Since then, city officials and firefighters say the situation has improved, and Schaaf’s budget proposes funding the new fire prevention positions entirely through fee collection — which additional staffing is intended to ensure. Repeated failure to comply results in a lien levied on the property.
“There are certainly houses that I’ve written up multiple years in a row,” said Zac Unger, a local firefighter and president of the International Association of Firefighters Local 55 union. “It’s gotten better, and having those additional staffers in the mayor’s proposal will help with doing the follow-up.”
However, Unger pointed to systemic staffing shortages that have become a perennial concern for labor leaders during budget negotiations. “Oakland has been growing, but it hasn’t added firefighters in 30 years,” Unger said. “We’re have the biggest port on the West Coast, but we no longer have a fire boat anymore,” which could pose risks for new developments along the waterfront in Jack London Square and the Brooklyn Basin.
While a May 2 report from the city administrator’s office identified 83 vacant positions in the fire department, Chief of Staff Michael Hunt confirmed that 25 recruits will begin training in July as firefighters and paramedics.
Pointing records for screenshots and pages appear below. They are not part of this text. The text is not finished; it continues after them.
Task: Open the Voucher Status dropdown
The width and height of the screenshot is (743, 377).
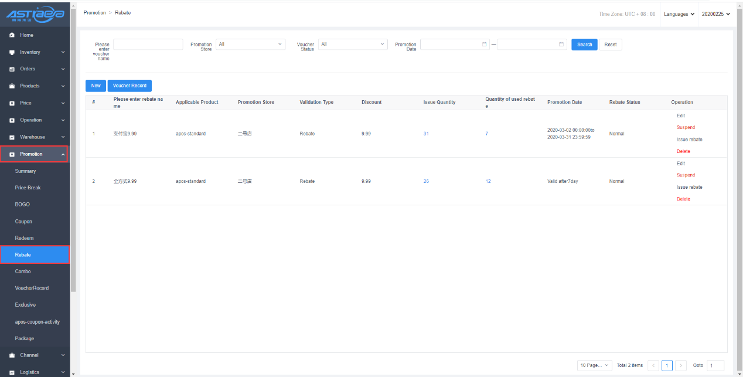Action: pyautogui.click(x=353, y=45)
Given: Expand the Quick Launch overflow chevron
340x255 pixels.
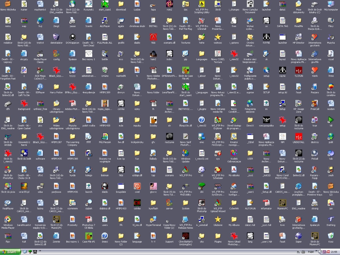Looking at the screenshot, I should click(x=40, y=251).
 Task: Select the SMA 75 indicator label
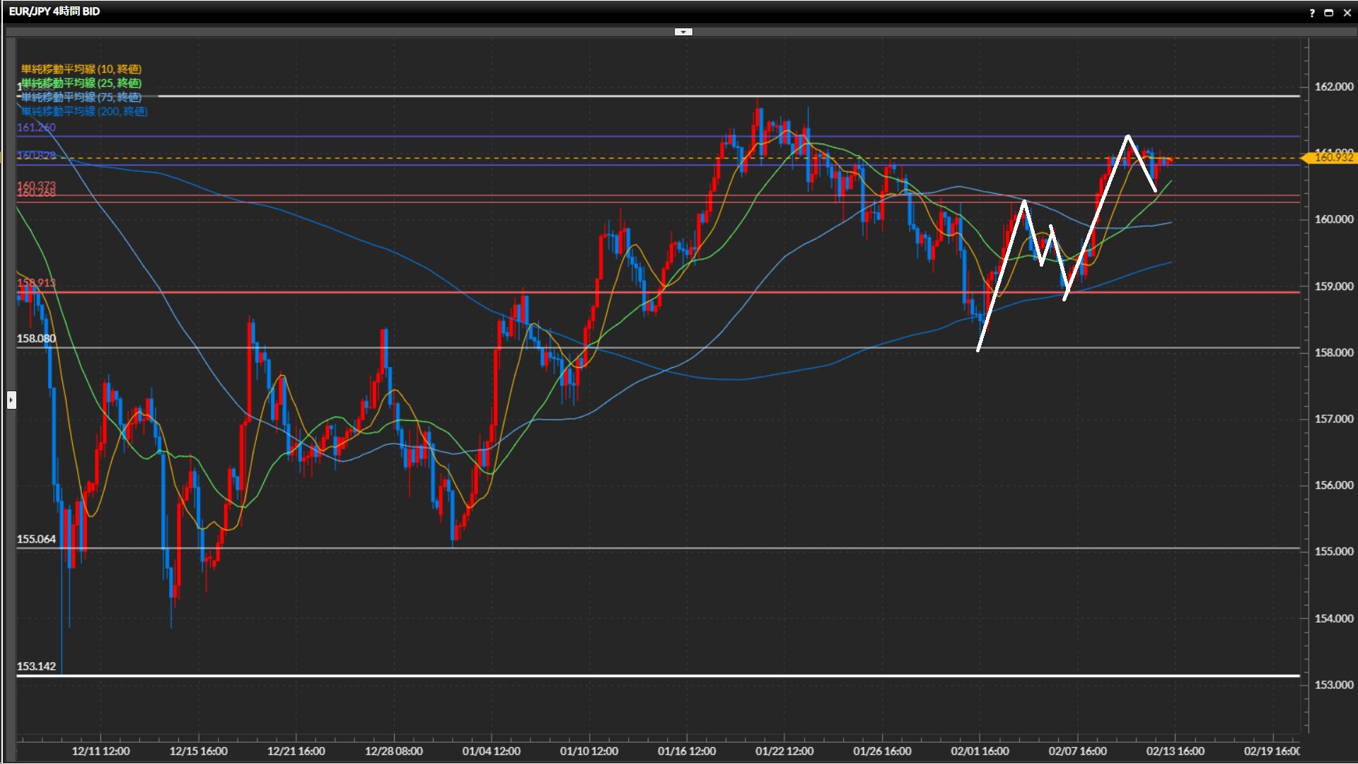pyautogui.click(x=81, y=97)
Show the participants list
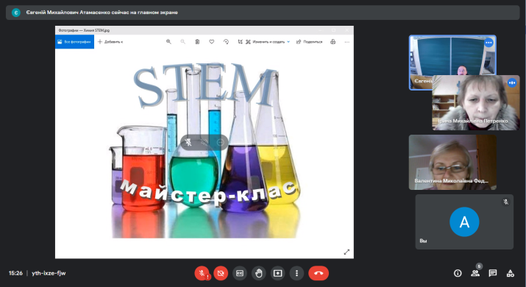Viewport: 526px width, 287px height. coord(475,273)
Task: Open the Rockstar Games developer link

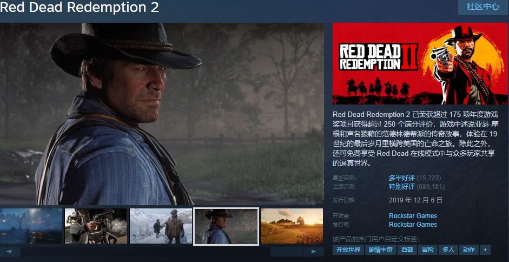Action: (x=413, y=216)
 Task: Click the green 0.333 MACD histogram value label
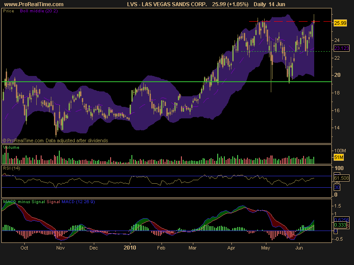[340, 225]
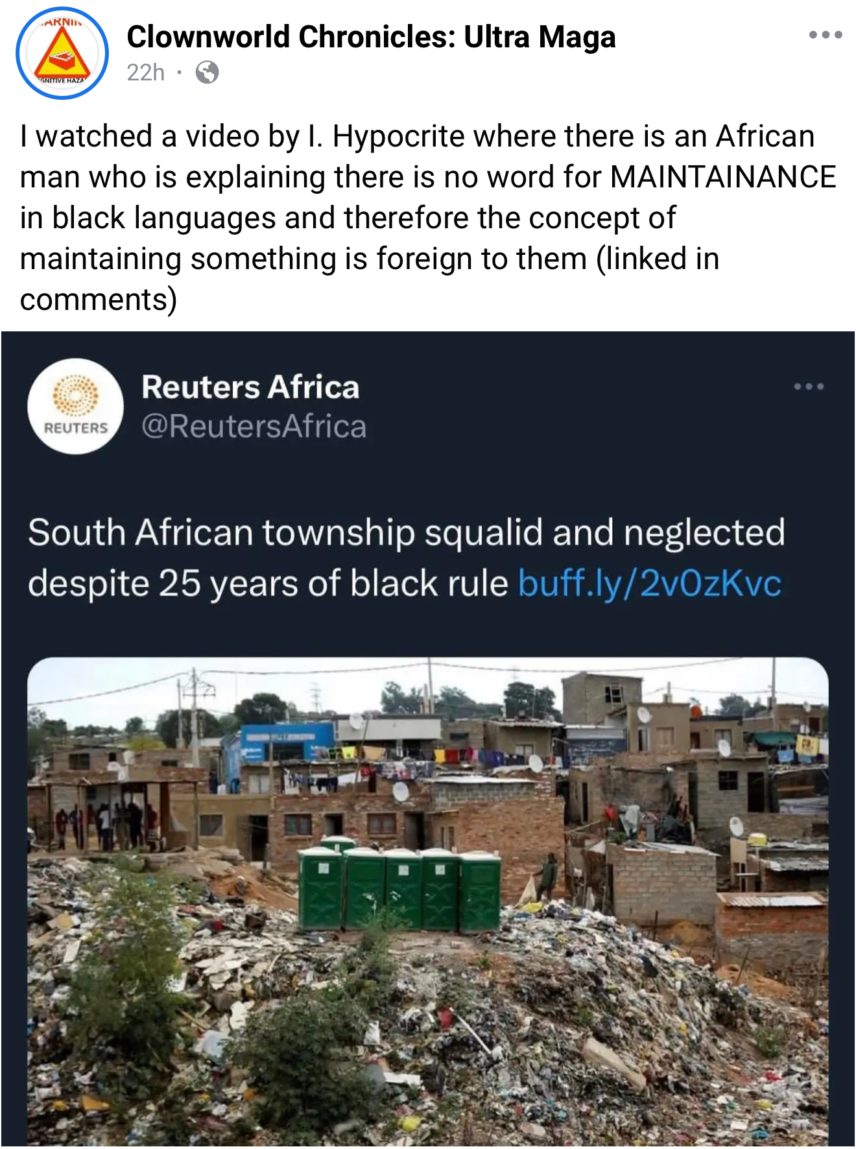Viewport: 856px width, 1149px height.
Task: Click the Reuters logo avatar in the tweet
Action: pos(75,407)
The vegetation management unit has one full-time supervisor, and although two of the four of the full-time fire suppression district inspector positions remain vacant, interviews to fill those positions began in April. The fire department will be developing a 2020-2025 strategic plan that will, in part, outline best practices for coordinating wildfire prevention work between city departments.
Budget negotiations will pit the challenges of staffing vacancies and demands for more competitive wages against rising pension obligations and police overtime costs, which city officials say are ballooning faster than revenues despite a healthy economy.
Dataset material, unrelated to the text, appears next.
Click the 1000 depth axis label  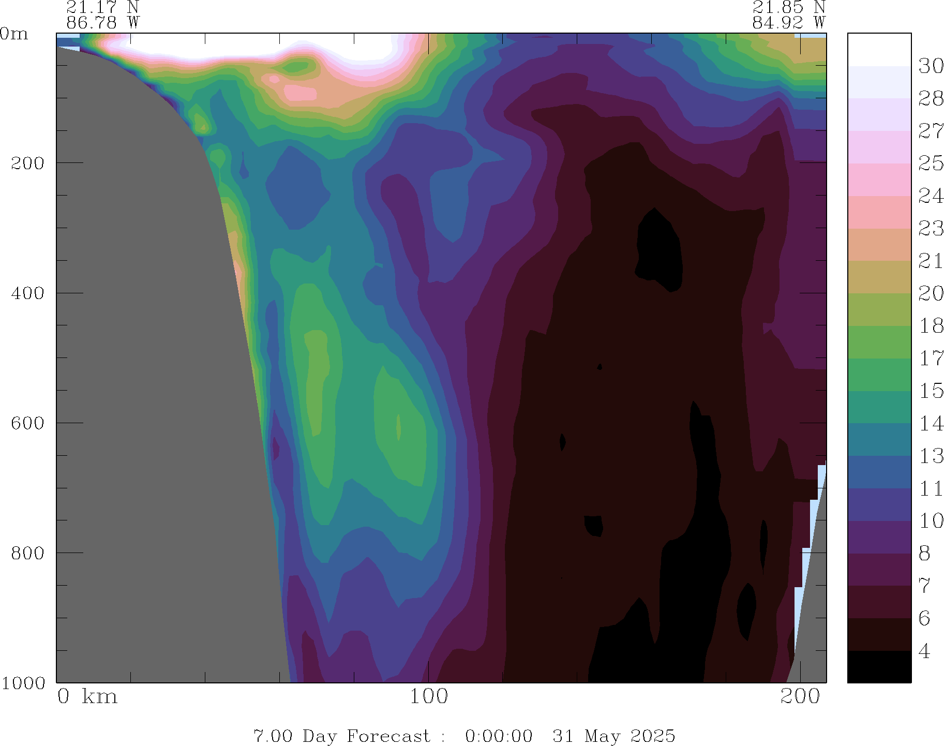(23, 683)
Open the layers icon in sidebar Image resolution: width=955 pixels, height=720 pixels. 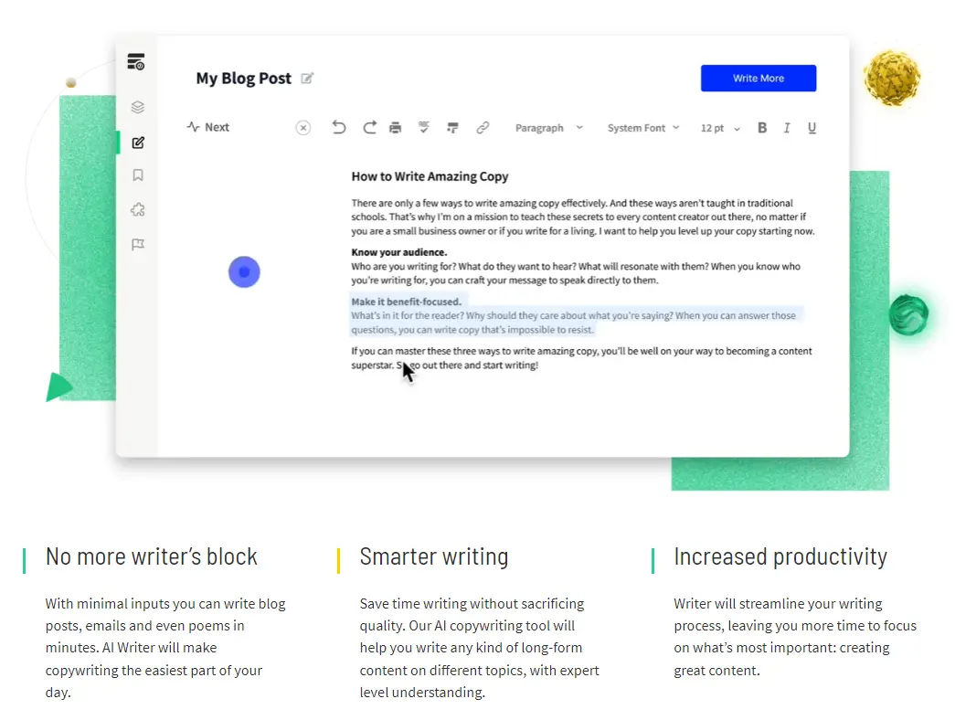pyautogui.click(x=138, y=107)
“Our most senior fire protection engineers could move to San Francisco, get hired at the lowest end of San Francisco’s pay scale, and it would still be a pay raise,” said Jennifer Li, spokesperson for the IFPTE Local 21 union. Li pointed to a job listing for a fire protection engineer in Oakland with an annual salary range of $87,978 to $108,027, while the same position is advertised in San Francisco’s Human Resources Department for a salary range of $124,540 to $151,372.
District 4 Councilmember Sheng Thao, whose district encompasses Dimond Park and many of the Oakland hills neighborhoods facing wildfire risks, said she would be working with Mayor Schaaf to address staffing vacancies in the budget, and make wildfire prevention a higher policy priority overall.
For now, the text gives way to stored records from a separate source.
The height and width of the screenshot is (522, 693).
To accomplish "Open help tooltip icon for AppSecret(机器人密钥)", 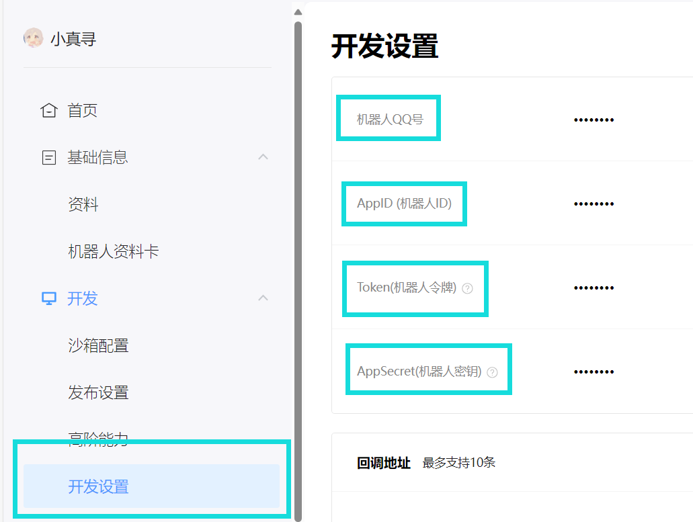I will coord(493,372).
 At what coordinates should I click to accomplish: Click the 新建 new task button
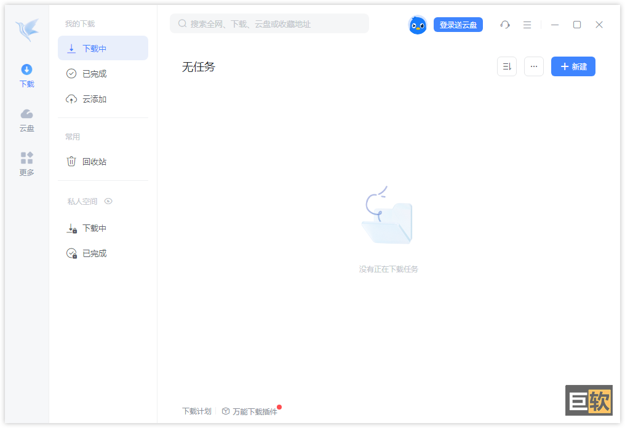(x=573, y=66)
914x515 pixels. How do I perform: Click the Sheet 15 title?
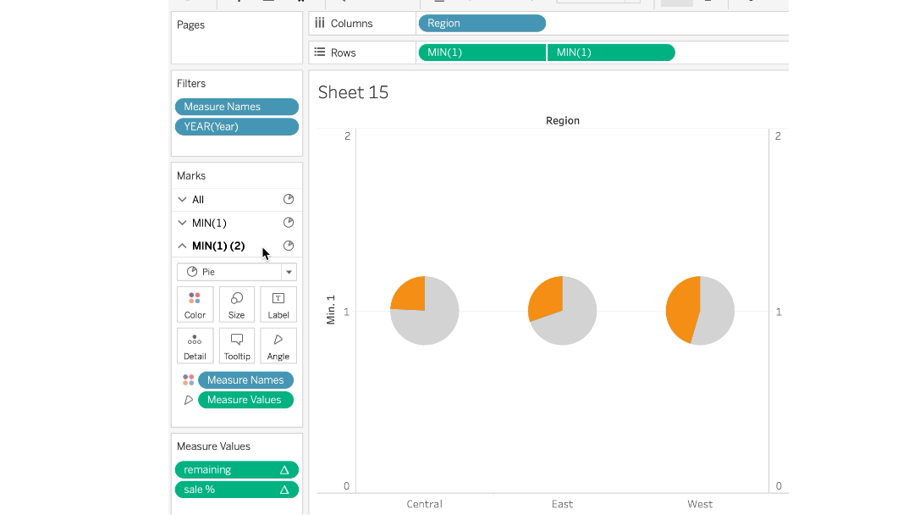point(353,92)
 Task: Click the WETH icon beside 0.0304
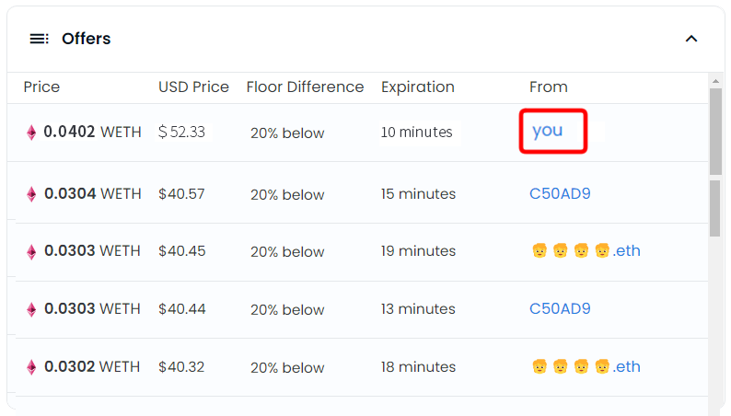click(31, 194)
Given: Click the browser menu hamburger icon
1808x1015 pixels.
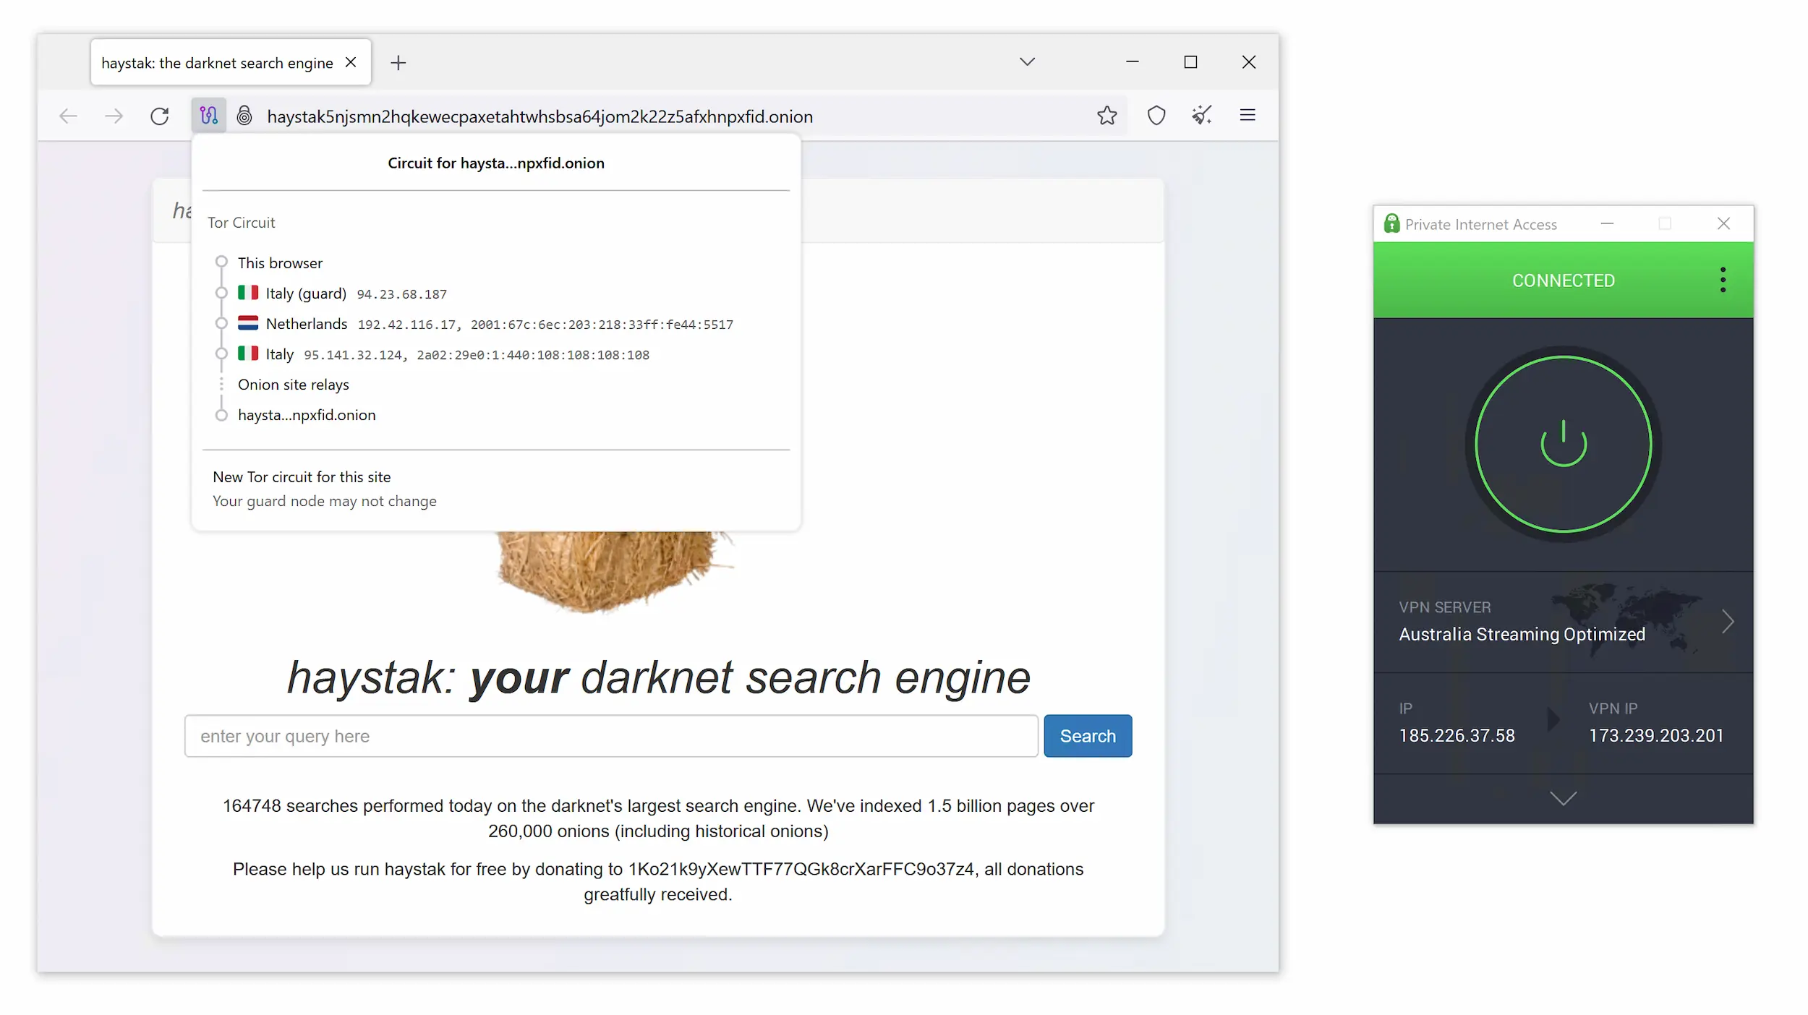Looking at the screenshot, I should (x=1250, y=116).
“I continue to be in full support of doubling the number of fire-prevention staffers,” Thao said, “making sure that we have adequate funding for vegetation management and other wildfire prevention measures, combining of the vegetation inspectors and fire inspectors under the same classification so that there’s not a high turnaround in vegetation staffing — and most importantly, filling vacancies to have 100 percent staffing in these departments.”
As budget negotiations get underway, city leaders and various stakeholder groups will be grappling with a long history of management and structural problems to bolster Oakland against a litany of impending risks and crises. Their challenges parallel the Dimond Park vigilantes’ work, clearing decades of dead ivy hidden underneath the greenery, lest they catch a fatal spark.